Joao Pedro Rodrigues : Oui c’est vrai il y a des objets qui reviennent tout le temps. Je mets un peu les soldats et les travestis sur un pîed d’égalité. D’ailleurs un peu une boutade, je dis régulièrement que « Mourir comme un homme » est un film de guerre … C’est effectivement l’histoire d’un personnage qui combat et qui a combattu toute sa vie. Le personnage du fils de Tonia est très important aussi et j’ai voulu qu’il ait un rôle un peu spécial. C’est un personnage qui existe mais qui disparaît tout le temps, un peu comme un fantôme, ou même comme si c’était une incarnation de Tonia elle-même. Ca permet au spectateur de se questionner sur le passé de l’artiste travesti, et de se dire qu’au moment où elle a fait l’armée, comme son fils, elle a eu un problème avec sa sexualité.

Tof : Il y a un certain flou autour de l’époque durant laquelle se passe l’histoire…

Joao Pedro Rodrigues : Ca se passe de nos jours ! Mais ça parle aussi d’un monde du spectacle qui appartient déjà un peu au passé, et qui est en train de changer … Je voulais parler de la grandeur passée d’une star de show de travestis, une star des années 80 bien que le film se déroule à notre époque.

Tof : Comment ça se passe aujourd’hui pour un transexuel au Portugal ?

Joao Pedro Rodrigues : Et bien on avait une loi qui devait permettre aux transexuels de changer de nom, approuvée par notre gouvernement, mais ensuite notre président a mis son veto. La loi n’est pas passée. C’était un acte politique parce qu’il visait la ré-élection. Dans un premier temps il avait laissé passé le mariage gay, provoquant la colère de la Droite. Les choses évoluent, mais on pourrait dire que la question des transexuels est celle qui évolue le moins vite. En même temps ce serait une erreur de décrire le film comme un portrait de la transexualité. Il faut dire que j’ai interviewé surtout des gens très jeunes qui ont des histoires plutôt heureuses, des gens qui ont eu des opérations à 20 ans, qui ont bien sûr connu des problèmes mais sans aller vers le tragique. Bien sûr que le film est inspiré d’histoires tragiques mais il n’y a pas que ça non plus. Et puis mon histoire est avant tout une fiction.

Tof : J’ai été vraiment surpris de voir à quel point la religion est une véritable pression sur les épaules des portugais …

Joao Pedro Rodrigues : En tout cas le fait que Tonia ne veuille pas changer definitivement de sexe à cause du poids de la religion est inspiré de l’ histoire vraie de quelqu’un qui a préféré être enterré comme un homme …

Tof : Le film parle surtout des transexuels M to F, c’est-à-dire des hommes qui deviennent femmes. As-tu été tenté de parler des transexuels F to M, les femmes qui deviennent hommes ?

* Exercice proposé
D'après l'entretien, quel a été le sort de la loi qui devait permettre aux transsexuels de changer de nom au Portugal ?

* Données fournies
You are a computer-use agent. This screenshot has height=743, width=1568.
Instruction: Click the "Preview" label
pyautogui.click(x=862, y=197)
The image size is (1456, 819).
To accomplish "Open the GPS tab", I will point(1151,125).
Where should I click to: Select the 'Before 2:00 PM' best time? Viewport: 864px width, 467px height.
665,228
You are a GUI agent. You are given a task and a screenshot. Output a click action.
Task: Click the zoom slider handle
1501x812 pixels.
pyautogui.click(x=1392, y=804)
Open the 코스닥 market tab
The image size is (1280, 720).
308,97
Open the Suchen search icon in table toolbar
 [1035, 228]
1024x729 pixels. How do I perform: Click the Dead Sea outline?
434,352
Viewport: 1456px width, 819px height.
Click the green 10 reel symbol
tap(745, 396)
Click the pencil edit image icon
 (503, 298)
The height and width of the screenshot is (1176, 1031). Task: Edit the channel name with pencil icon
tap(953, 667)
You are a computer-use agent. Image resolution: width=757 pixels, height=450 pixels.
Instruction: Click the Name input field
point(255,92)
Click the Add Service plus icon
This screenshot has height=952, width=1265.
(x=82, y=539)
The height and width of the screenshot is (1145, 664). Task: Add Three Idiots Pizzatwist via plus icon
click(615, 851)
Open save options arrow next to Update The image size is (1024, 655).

* Corrigé
Approuvée par le gouvernement, elle s'est heurtée au veto du président et n'est donc pas passée.